Dans la partie « Assassinats », l’auteur relate l’assaut frontal des années 1970. Il y décrit la crise de la dette et la réorganisation fomentée par le premier monde pour assassiner le tiers-monde à travers les politiques du Fonds monétaire international (FMI). Cette pression économique et financière s’accompagne ou entraîne un revirement des cliques au pouvoir dans le tiers-monde.
Elle abjure tout programme de libération, renie leur conception de la solidarité sociale relevant du nationalisme anticolonial et laïc pour préconiser une solidarité sociale fondée sur la religion, le renouvellement du racisme ou le renforcement du pouvoir de classe.
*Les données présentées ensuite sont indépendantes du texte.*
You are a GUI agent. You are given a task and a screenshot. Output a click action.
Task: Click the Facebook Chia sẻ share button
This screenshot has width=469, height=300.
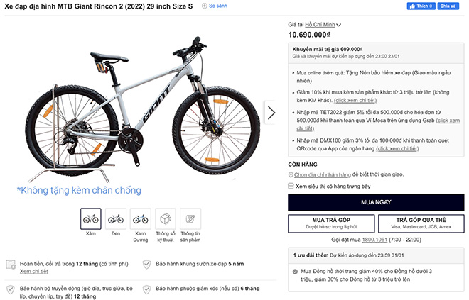tap(447, 6)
À partir de la décennie 1980, ce sont tous ces facteurs qui vont s’enchevêtrer pour mettre à mort le tiers-monde dont la notice nécrologique est écrite à New Delhi. Les succès des tigres asiatiques sont analysés et cette exceptionnalité est appréhendée avec force détails et illustrations.

Somme toute, ce livre permet une compréhension approfondie de l’évolution politique, économique et culturelle du monde après la Seconde Guerre mondiale, des luttes des nations obscures pour accéder à une véritable libération nationale ainsi que les raisons de nombreux échecs. Il permet d’imaginer une projection de l’avenir que l’auteur aurait pu esquisser ; s’attachant essentiellement à décrire l’assassinat du tiers-monde, il n’évoque pas (ou très peu) les voies de sa résurrection.